» **Task brief**
Retype the passage below on Google's and News Corp's responses to the ACCC, word for word and in full.

» **Text block**
%%

Google’s response to the ACCC was made public last week, along with 85 others. In it, Google said that the interim report is based on a mistaken notion that Google’s a market heavyweight:

The Preliminary Report bases many of its recommendations on the mistaken premise that Google has market power in search, search advertising, and news media referrals.

…Google is just one among many sources of traffic to news sites. Direct navigation by consumers to news sites is the largest source of traffic.

News Corp: Draw and quarter ’em

The ACCC’s preliminary recommendations are one thing, but Google has a lot more to respond to when it comes to News Corp’s 80-page response. In that response, News Corp agreed with the ACCC that Facebook and Google both have “substantial market power” that “underpins the harms perpetuated by digital platforms” against publishers such as itself.

News Corp claims that “Google has become an ‘unavoidable trading partner’ for consumers, media content providers and advertisers alike” and that Google’s “anti-competitive” behavior threatens the sustainability of news and journalism, undermining the “virtuous cycle” of the publisher’s subscription and advertising revenue.

While the ACCC called for a regulatory body to oversee how tech giants rank ads and news articles, News Corp Australia went beyond that to call for structural remedies: as in, Google could either functionally separate its search business from the rest of its business units, retaining ownership but operating it separately, or could divest entirely by selling parts of the business.

Would that be easy to pull off? Nope, News Corp Australia conceded. But reining in Google will require a “bold” solution, given how the company wriggles out from under regulations and contracts by replacing past conduct with new, similarly anti-competitive ways to direct traffic and sales to its own sites.

Any solution must be bold… Google’s prior conduct reveals a pattern of avoiding and undermining regulatory initiatives and ignoring private contractual arrangements. Furthermore, even where Google does appear to change its conduct in response to investigation or regulation, it is often not long before the conduct is replaced with something similar that creates equivalent problems for publishers under the guise of a different name. This track record shows that any solution must be comprehensive, lasting, involve adequate oversight, and be backed by legal sanctions.

%%

» **Dataset excerpt**
%%

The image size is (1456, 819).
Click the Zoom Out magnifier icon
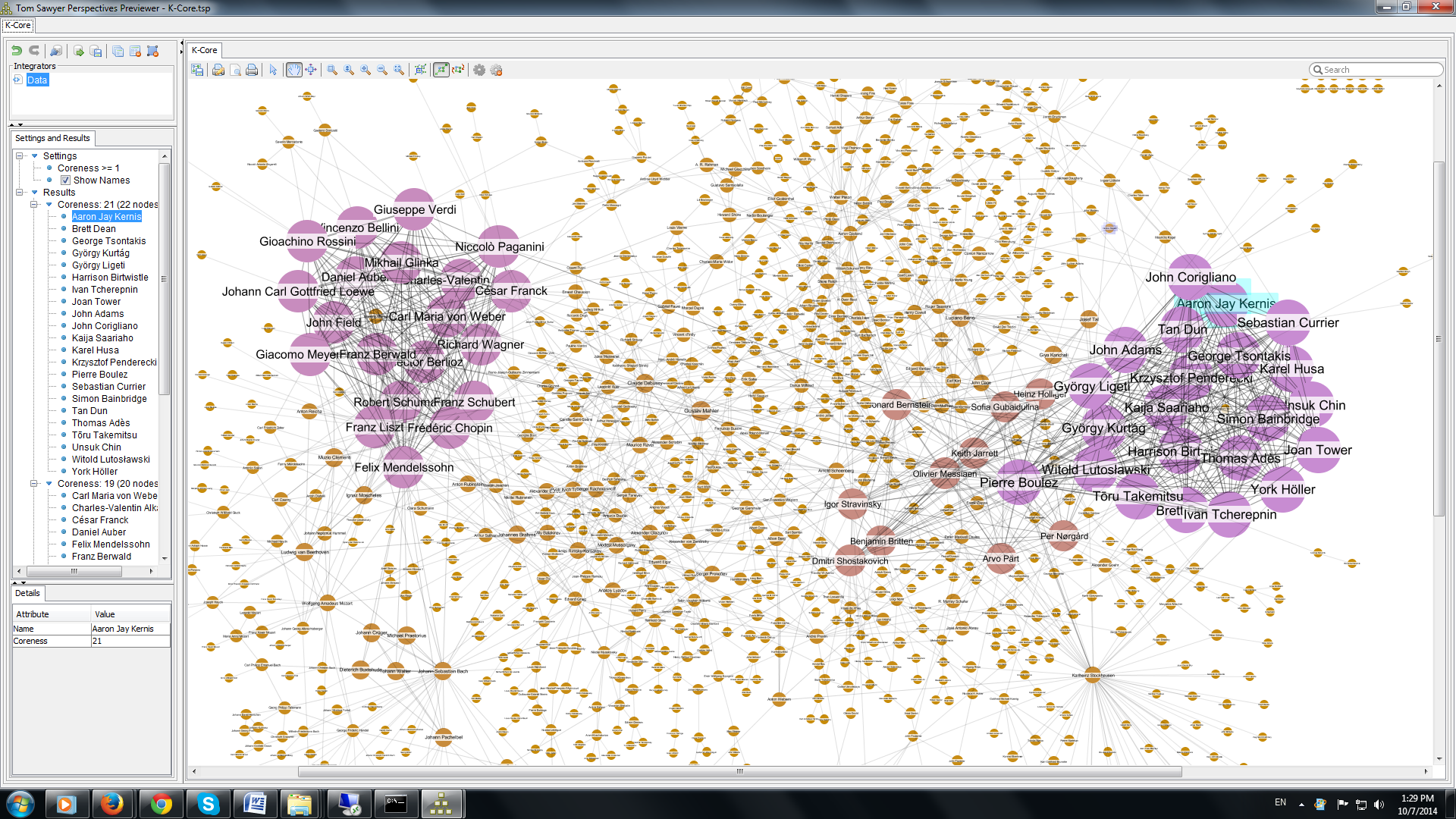pos(382,70)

%%

» **Result of this exercise**
Google’s response to the ACCC was made public last week, along with 85 others. In it, Google said that the interim report is based on a mistaken notion that Google’s a market heavyweight:

The Preliminary Report bases many of its recommendations on the mistaken premise that Google has market power in search, search advertising, and news media referrals.

…Google is just one among many sources of traffic to news sites. Direct navigation by consumers to news sites is the largest source of traffic.

News Corp: Draw and quarter ’em

The ACCC’s preliminary recommendations are one thing, but Google has a lot more to respond to when it comes to News Corp’s 80-page response. In that response, News Corp agreed with the ACCC that Facebook and Google both have “substantial market power” that “underpins the harms perpetuated by digital platforms” against publishers such as itself.

News Corp claims that “Google has become an ‘unavoidable trading partner’ for consumers, media content providers and advertisers alike” and that Google’s “anti-competitive” behavior threatens the sustainability of news and journalism, undermining the “virtuous cycle” of the publisher’s subscription and advertising revenue.

While the ACCC called for a regulatory body to oversee how tech giants rank ads and news articles, News Corp Australia went beyond that to call for structural remedies: as in, Google could either functionally separate its search business from the rest of its business units, retaining ownership but operating it separately, or could divest entirely by selling parts of the business.

Would that be easy to pull off? Nope, News Corp Australia conceded. But reining in Google will require a “bold” solution, given how the company wriggles out from under regulations and contracts by replacing past conduct with new, similarly anti-competitive ways to direct traffic and sales to its own sites.

Any solution must be bold… Google’s prior conduct reveals a pattern of avoiding and undermining regulatory initiatives and ignoring private contractual arrangements. Furthermore, even where Google does appear to change its conduct in response to investigation or regulation, it is often not long before the conduct is replaced with something similar that creates equivalent problems for publishers under the guise of a different name. This track record shows that any solution must be comprehensive, lasting, involve adequate oversight, and be backed by legal sanctions.